Myths and Truths Concerning Estimation of Power Spectra
G. Efstathiou
TL;DR
The paper addresses the high computational cost of full maximum-likelihood power-spectrum estimation for large CMB data sets and argues that fast pseudo-${C_ll}$ methods, when paired with an accurate covariance model, suffice for practical parameter estimation. It develops a hybrid estimator that uses a low-${\ell}$ QML (near-ML) component and high-${\ell}$ PCL (fast) components with multiple weights, together with analytic and exact covariance expressions, validated by simulations. The key contribution is showing that this hybrid estimator is nearly statistically equivalent to a full ML solution but with drastically reduced computation, enabling robust cosmological inference via Monte Carlo chains. The approach is generalizable to CMB polarization and other tracers like galaxy clustering and weak lensing, and it highlights the critical role of covariance (and cross-covariances) in reliable parameter estimation under realistic noise and sky-cut conditions.
Abstract
It is widely believed that maximum likelihood estimators must be used to provide optimal estimates of power spectra. Since such estimators require require of order N_d^3 operations they are computationally prohibitive for N_d greater than a few tens of thousands. Because of this, a large and inhomogeneous literature exists on approximate methods of power spectrum estimation.
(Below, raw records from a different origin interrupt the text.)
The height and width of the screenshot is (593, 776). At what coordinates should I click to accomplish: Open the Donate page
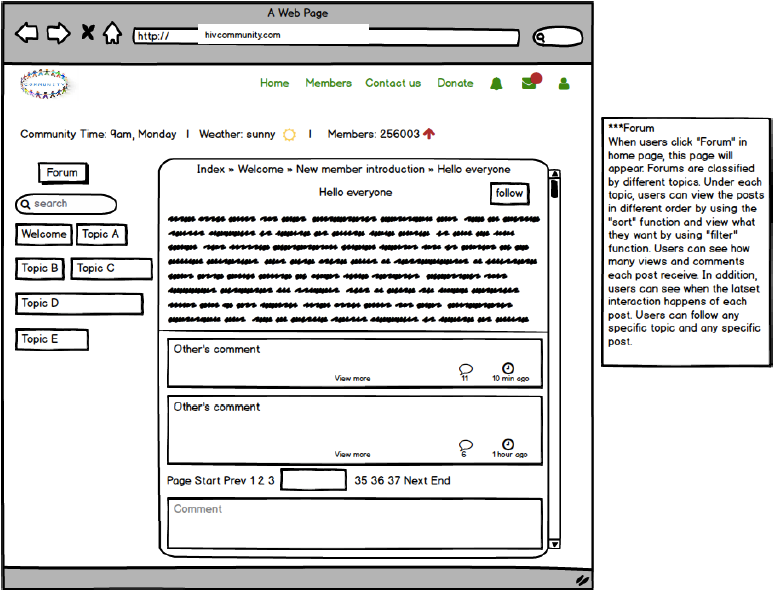click(455, 84)
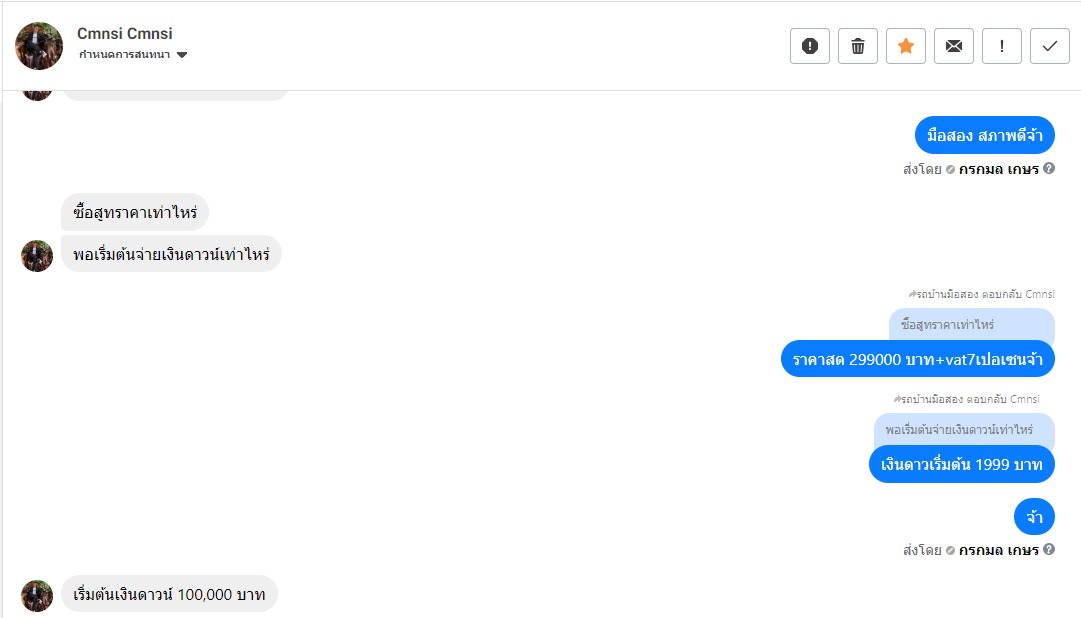Click the เงินดาวเริ่มต้น 1999 บาท message
The width and height of the screenshot is (1081, 618).
tap(961, 464)
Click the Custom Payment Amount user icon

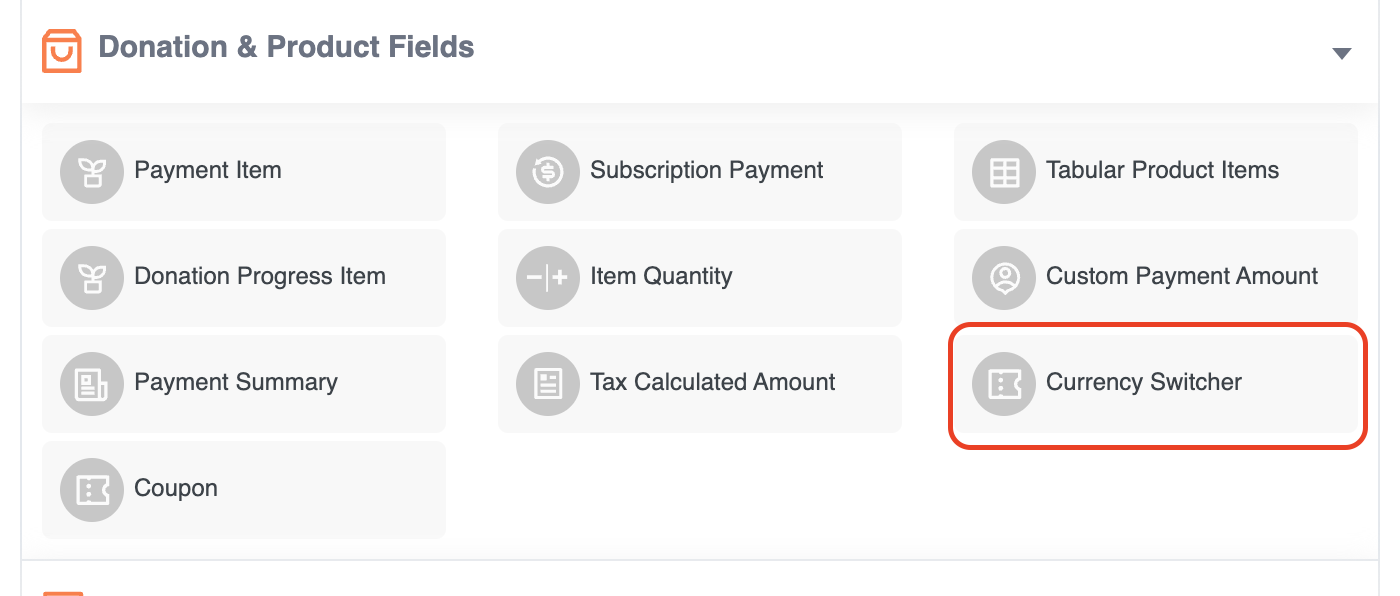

These range from manifestly sub-optimal, but computationally fast methods, to near optimal but computationally expensive methods. Furthermore, much of this literature concentrates on the power spectrum estimates rather than the equally important problem of deriving an accurate covariance matrix. In this paper, I consider the problem of estimating the power spectrum of cosmic microwave background (CMB) anisotropies from large data sets. Various analytic results on power spectrum estimators are derived, or collated from the literature, and tested against numerical simulations. An unbiased hybrid estimator is proposed that combines a maximum likelihood estimator at low multipoles and pseudo-C_\ell estimates at high multipoles. The hybrid estimator is computationally fast, nearly optimal over the full range of multipoles, and returns an accurate and nearly diagonal covariance matrix for realistic experimental configurations (provided certain conditions on the noise properties of the experiment are satisfied). It is argued that, in practice, computationally expensive methods that approximate the N_d^3 maximum likelihood solution are unlikely to improve on the hybrid estimator, and may actually perform worse. The results presented here can be generalised to CMB polarization and to power spectrum estimation using other types of data, such as galaxy clustering and weak gravitational lensing.